Akosua Busia has an incredibly impressive resume, she is an award-winning poet, songwriter, actress, author, filmmaker, a daughter of Ghana (of Ghana’s second prime minister, as a matter of fact), and happens to be the sister of Semester at Sea Faculty Member Abena Busia of Rutgers University.

Now, she can add Interport Lecturer for Semester at Sea to her already stunning list of accomplishments, though it is the rest of the Fall 2017 Voyage that truly benefited from having her onboard from embarkation day to the end of the MV World Odyssey’s stay in Ghana.
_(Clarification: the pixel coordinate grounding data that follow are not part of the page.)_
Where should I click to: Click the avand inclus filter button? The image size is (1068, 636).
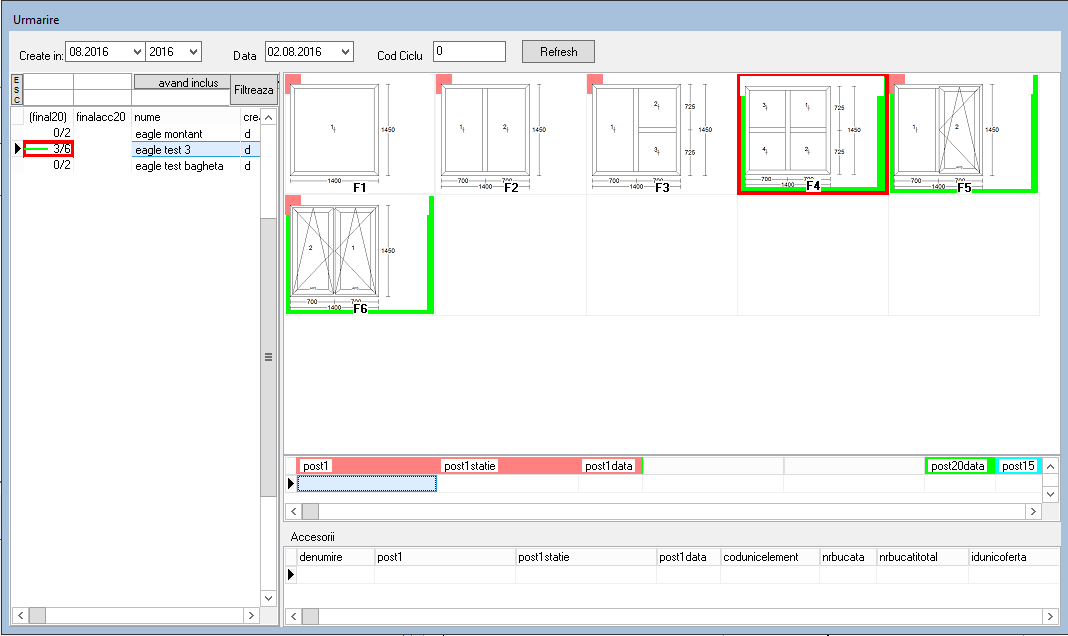tap(182, 82)
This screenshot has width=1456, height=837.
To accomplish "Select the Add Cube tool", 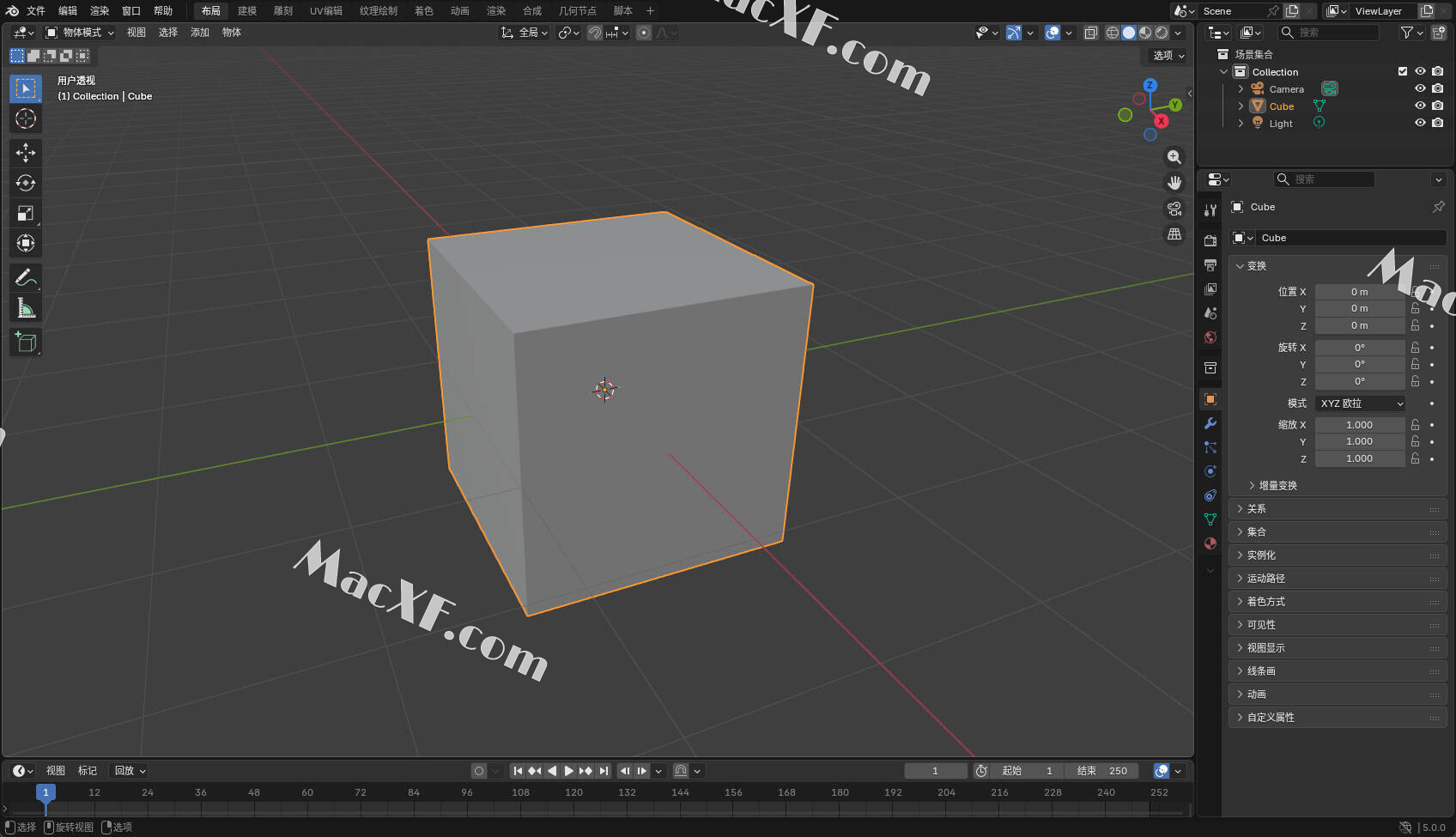I will 26,343.
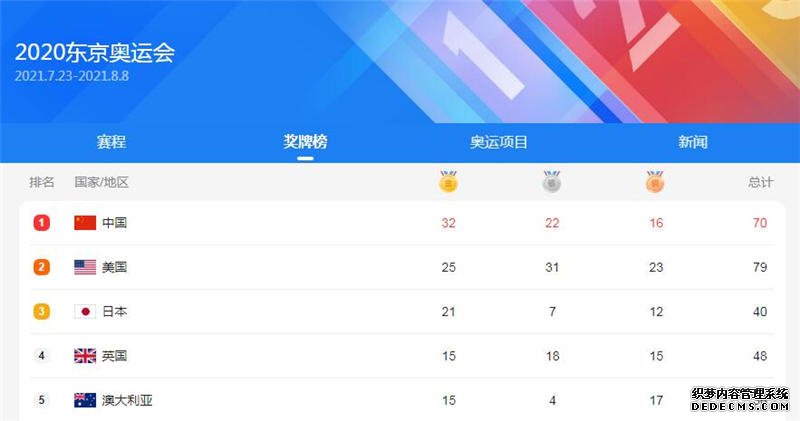Screen dimensions: 800x421
Task: Open the 赛程 schedule tab
Action: click(111, 142)
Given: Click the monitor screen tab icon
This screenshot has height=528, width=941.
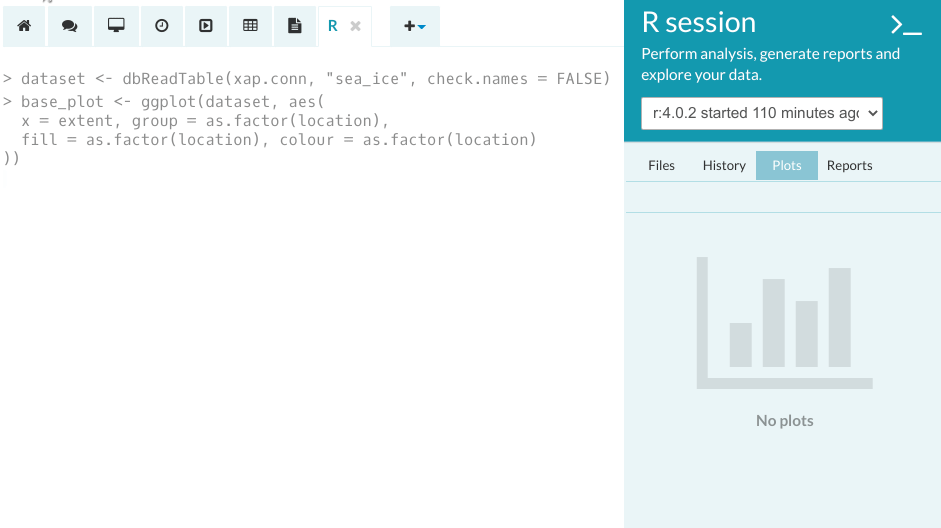Looking at the screenshot, I should (116, 26).
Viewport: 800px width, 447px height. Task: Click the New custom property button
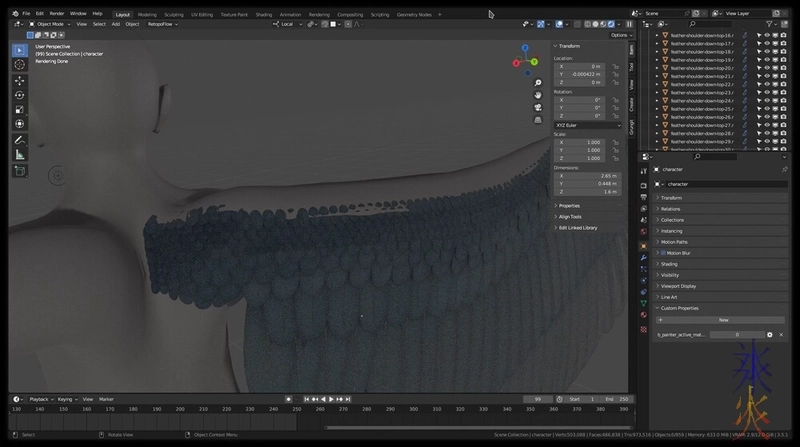pyautogui.click(x=723, y=320)
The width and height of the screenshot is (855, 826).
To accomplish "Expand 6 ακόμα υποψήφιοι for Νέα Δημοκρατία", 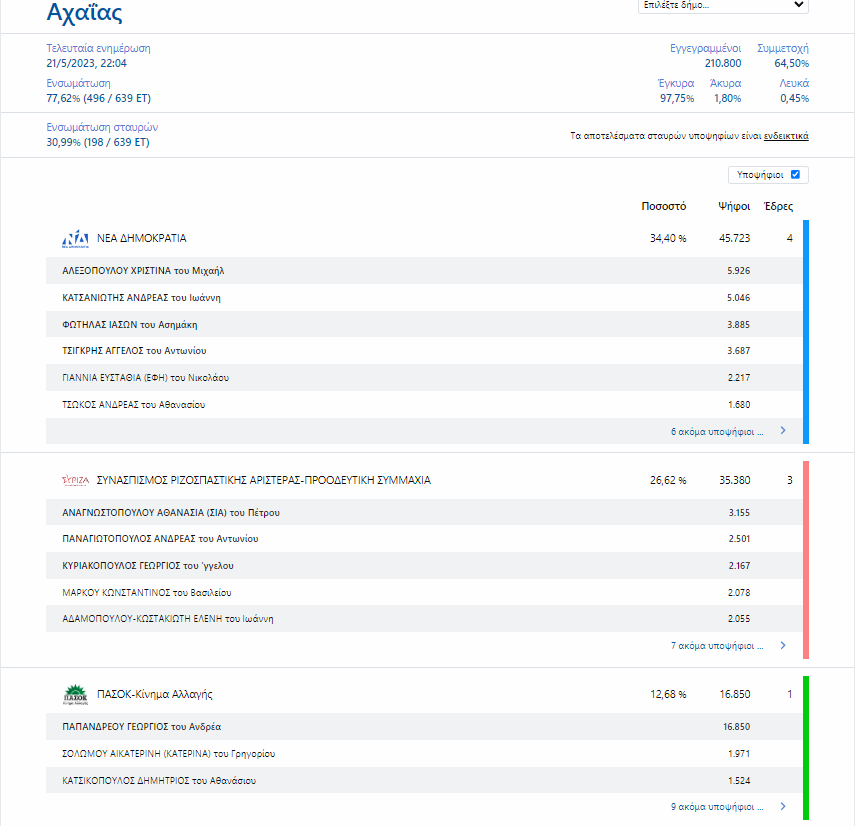I will pos(716,432).
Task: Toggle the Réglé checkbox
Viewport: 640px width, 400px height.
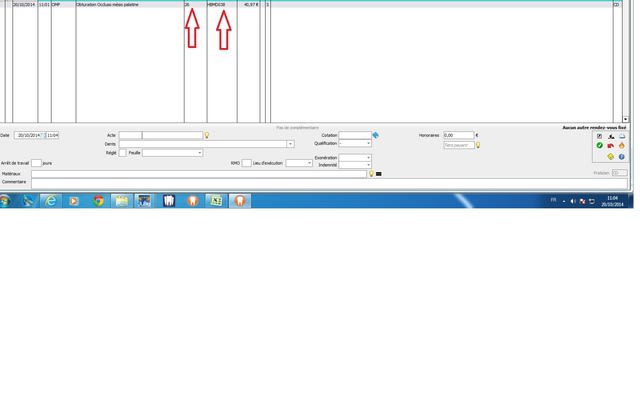Action: click(x=123, y=153)
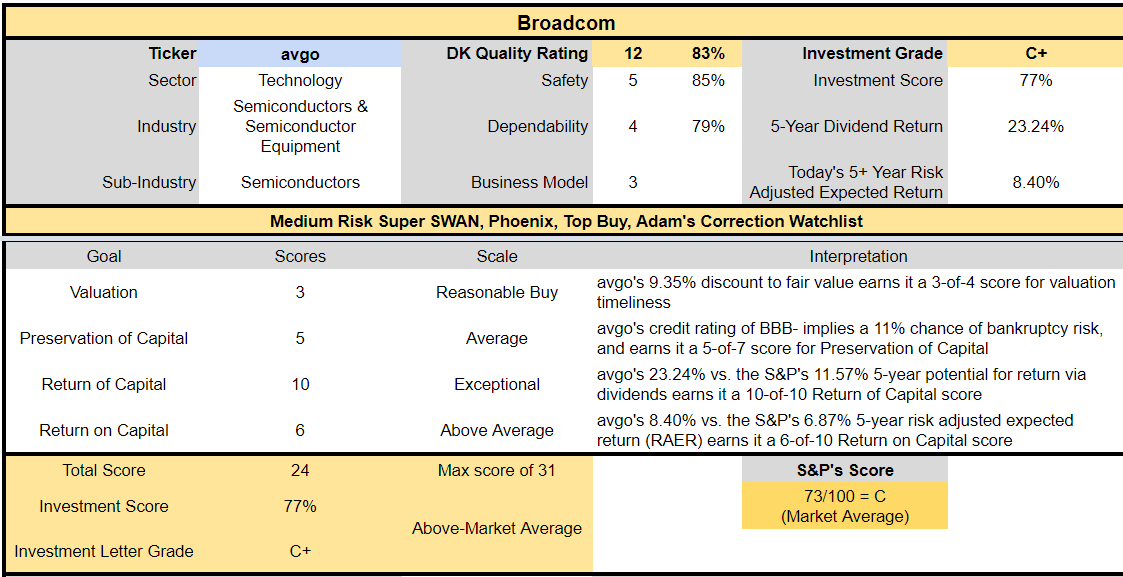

Together with her sister Abena, Akosua spent the first two weeks of the Fall 2017 Voyage in high demand as a guest lecturer during classes and during downtime around the ship, because not only is Akosua a provocative and entertaining storyteller, but her knowledge and understanding of Ghana gave students a personal window into the country they are about to start exploring.

Busia addresses a group of Fall 2017 students during one of her frequent presentations.

“Conversations with the students about Ghana have been really fabulous because they have very open minds and also because there are tutors on board who have very specific classes,” Akosua said. “What’s been nice is we’ve touched on different areas. So students will be specific within their study because when you talk of a country, generally it’s huge as the river is wide.”

Fall 2017 will spend four days in Ghana, two docked in Tema, close to Accra, and two days in Takoradi. Akosua will then disembark the ship, but before that she will join Semester at Sea Voyagers on different field programs and classes throughout their time in port, starting with Professor Janet Schofield’s Field Class in which students will meet young women from Ghana and learn about female reproductive health.

“She [Janet] wanted her students to interact with other youth from Ghana. So the students basically will be meeting their counterparts and exchanging experiences,” Akosua said. “And then also I know someone who is leading one to go to El Nina Castle, which is one of the large and well-known slave castles, and also an El Nina fishing village. Slave castles are such a huge part of the history and the modern history of Ghana. The dungeons are still there, the mess quarters are still there, the cannons are still there. A lot of people think of a slave castle as just keeping in the slaves. But these were massive wars.”

Akosua and Abena (right) address a voyager during a Global Studies class.

The type of insight and perspective that only someone as steeped in the history and culture of Ghana can provide has been invaluable for students throughout the voyage. Akosua and her sister have given lectures on their father, the second prime minister of Ghana, as well as Ghana’s long quest towards a peaceful democracy. Most importantly, she has been able to broaden student’s preconceived notions about Ghana before they set foot in-country by explaining how vast, complicated, and welcoming Ghana can be.

“I think that for a lot of students they tend to generalize it as part of what people think of as ‘Africa’,” said Ahmad Kazi, a student from New Orleans, LA. “But having people who are from there, lived there, understand the culture and the dynamics that come from being from either the north or south of Ghana, they were able to depict a more realistic version of what we’ll actually be experiencing, in a good way.”

As the MV World Odyssey neared Ghana, Busia explained that if she hoped voyagers gained one thing from speaking with her it was, “the desire to come back, and I don’t say that lightly.”

“I hope that they will take away the destruction of preconceived notions that we all have with a country,” Busia said. “And they’ll get the opportunity to see it for real, the high and the low, the good and the bad, not just one depiction.”